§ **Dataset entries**
******************************

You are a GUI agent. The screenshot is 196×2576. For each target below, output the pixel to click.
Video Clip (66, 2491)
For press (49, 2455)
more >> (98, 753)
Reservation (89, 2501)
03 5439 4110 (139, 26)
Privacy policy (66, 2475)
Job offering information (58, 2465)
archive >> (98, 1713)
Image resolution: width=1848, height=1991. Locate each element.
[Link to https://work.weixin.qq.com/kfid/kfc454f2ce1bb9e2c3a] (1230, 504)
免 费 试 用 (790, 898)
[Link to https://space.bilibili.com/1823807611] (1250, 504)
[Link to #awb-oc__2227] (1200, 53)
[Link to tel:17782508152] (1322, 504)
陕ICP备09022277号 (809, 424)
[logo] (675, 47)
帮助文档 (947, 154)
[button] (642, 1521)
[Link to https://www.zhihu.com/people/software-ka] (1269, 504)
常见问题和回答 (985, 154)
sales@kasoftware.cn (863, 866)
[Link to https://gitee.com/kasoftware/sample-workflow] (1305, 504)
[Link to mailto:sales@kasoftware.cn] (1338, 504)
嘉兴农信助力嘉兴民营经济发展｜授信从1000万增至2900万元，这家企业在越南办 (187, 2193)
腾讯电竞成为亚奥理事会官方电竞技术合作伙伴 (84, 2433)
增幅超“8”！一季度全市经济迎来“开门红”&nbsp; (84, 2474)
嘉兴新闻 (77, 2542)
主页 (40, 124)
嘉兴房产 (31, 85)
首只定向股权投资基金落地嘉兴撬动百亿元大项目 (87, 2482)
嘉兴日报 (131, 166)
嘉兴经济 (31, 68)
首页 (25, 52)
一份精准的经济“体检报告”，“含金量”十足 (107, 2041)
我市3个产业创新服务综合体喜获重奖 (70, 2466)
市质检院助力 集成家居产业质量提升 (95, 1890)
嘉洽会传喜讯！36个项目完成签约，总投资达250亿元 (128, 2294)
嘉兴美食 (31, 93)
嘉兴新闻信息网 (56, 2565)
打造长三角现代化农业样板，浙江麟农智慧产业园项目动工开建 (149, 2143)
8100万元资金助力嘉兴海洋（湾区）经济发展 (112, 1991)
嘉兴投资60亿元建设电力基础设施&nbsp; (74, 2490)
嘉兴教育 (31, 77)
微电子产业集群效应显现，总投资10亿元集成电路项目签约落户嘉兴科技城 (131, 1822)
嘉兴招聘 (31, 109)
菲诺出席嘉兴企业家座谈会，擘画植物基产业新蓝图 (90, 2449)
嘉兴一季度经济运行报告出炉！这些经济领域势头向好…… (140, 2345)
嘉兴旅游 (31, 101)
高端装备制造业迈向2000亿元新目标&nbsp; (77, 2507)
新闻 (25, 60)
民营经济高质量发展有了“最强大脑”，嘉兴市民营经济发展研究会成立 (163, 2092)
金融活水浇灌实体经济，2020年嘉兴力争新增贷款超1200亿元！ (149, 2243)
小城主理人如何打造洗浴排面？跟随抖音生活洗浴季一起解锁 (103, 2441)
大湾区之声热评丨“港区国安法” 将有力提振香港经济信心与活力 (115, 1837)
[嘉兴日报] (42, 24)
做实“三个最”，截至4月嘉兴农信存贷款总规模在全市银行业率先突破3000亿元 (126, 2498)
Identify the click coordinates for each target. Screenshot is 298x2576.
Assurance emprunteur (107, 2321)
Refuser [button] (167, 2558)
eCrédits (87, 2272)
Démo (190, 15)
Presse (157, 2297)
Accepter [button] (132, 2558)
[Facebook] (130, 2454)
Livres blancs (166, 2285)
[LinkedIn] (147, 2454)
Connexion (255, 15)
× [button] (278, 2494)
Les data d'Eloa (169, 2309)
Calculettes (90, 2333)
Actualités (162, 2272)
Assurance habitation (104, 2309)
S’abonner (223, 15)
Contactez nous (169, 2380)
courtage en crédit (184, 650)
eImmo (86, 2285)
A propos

******************************

§ **What is required**
Down to the last line, reproduce the entries above precisely.

§ **Exercise answer**
You are a GUI agent. The screenshot is 196×2576. For each target below, output the pixel to click.
Video Clip (66, 2491)
For press (49, 2455)
more >> (98, 753)
Reservation (89, 2501)
03 5439 4110 (139, 26)
Privacy policy (66, 2475)
Job offering information (58, 2465)
archive >> (98, 1713)
Image resolution: width=1848, height=1991. Locate each element.
[Link to https://work.weixin.qq.com/kfid/kfc454f2ce1bb9e2c3a] (1230, 504)
免 费 试 用 (790, 898)
[Link to https://space.bilibili.com/1823807611] (1250, 504)
[Link to #awb-oc__2227] (1200, 53)
[Link to tel:17782508152] (1322, 504)
陕ICP备09022277号 (809, 424)
[logo] (675, 47)
帮助文档 (947, 154)
[button] (642, 1521)
[Link to https://www.zhihu.com/people/software-ka] (1269, 504)
常见问题和回答 (985, 154)
sales@kasoftware.cn (863, 866)
[Link to https://gitee.com/kasoftware/sample-workflow] (1305, 504)
[Link to mailto:sales@kasoftware.cn] (1338, 504)
嘉兴农信助力嘉兴民营经济发展｜授信从1000万增至2900万元，这家企业在越南办 (187, 2193)
腾讯电竞成为亚奥理事会官方电竞技术合作伙伴 (84, 2433)
增幅超“8”！一季度全市经济迎来“开门红”&nbsp; (84, 2474)
嘉兴新闻 (77, 2542)
主页 (40, 124)
嘉兴房产 (31, 85)
首只定向股权投资基金落地嘉兴撬动百亿元大项目 (87, 2482)
嘉兴日报 (131, 166)
嘉兴经济 (31, 68)
首页 (25, 52)
一份精准的经济“体检报告”，“含金量”十足 (107, 2041)
我市3个产业创新服务综合体喜获重奖 (70, 2466)
市质检院助力 集成家居产业质量提升 (95, 1890)
嘉洽会传喜讯！36个项目完成签约，总投资达250亿元 (128, 2294)
嘉兴美食 (31, 93)
嘉兴新闻信息网 (56, 2565)
打造长三角现代化农业样板，浙江麟农智慧产业园项目动工开建 (149, 2143)
8100万元资金助力嘉兴海洋（湾区）经济发展 (112, 1991)
嘉兴投资60亿元建设电力基础设施&nbsp; (74, 2490)
嘉兴教育 (31, 77)
微电子产业集群效应显现，总投资10亿元集成电路项目签约落户嘉兴科技城 (131, 1822)
嘉兴招聘 (31, 109)
菲诺出席嘉兴企业家座谈会，擘画植物基产业新蓝图 (90, 2449)
嘉兴一季度经济运行报告出炉！这些经济领域势头向好…… (140, 2345)
嘉兴旅游 (31, 101)
高端装备制造业迈向2000亿元新目标&nbsp; (77, 2507)
新闻 (25, 60)
民营经济高质量发展有了“最强大脑”，嘉兴市民营经济发展研究会成立 (163, 2092)
金融活水浇灌实体经济，2020年嘉兴力争新增贷款超1200亿元！ (149, 2243)
小城主理人如何打造洗浴排面？跟随抖音生活洗浴季一起解锁 (103, 2441)
大湾区之声热评丨“港区国安法” 将有力提振香港经济信心与活力 (115, 1837)
[嘉兴日报] (42, 24)
做实“三个最”，截至4月嘉兴农信存贷款总规模在全市银行业率先突破3000亿元 (126, 2498)
Identify the click coordinates for each target. Screenshot is 298x2576.
Assurance emprunteur (107, 2321)
Refuser [button] (167, 2558)
eCrédits (87, 2272)
Démo (190, 15)
Presse (157, 2297)
Accepter [button] (132, 2558)
[Facebook] (130, 2454)
Livres blancs (166, 2285)
[LinkedIn] (147, 2454)
Connexion (255, 15)
× [button] (278, 2494)
Les data d'Eloa (169, 2309)
Calculettes (90, 2333)
Actualités (162, 2272)
Assurance habitation (104, 2309)
S’abonner (223, 15)
Contactez nous (169, 2380)
courtage en crédit (184, 650)
eImmo (86, 2285)
A propos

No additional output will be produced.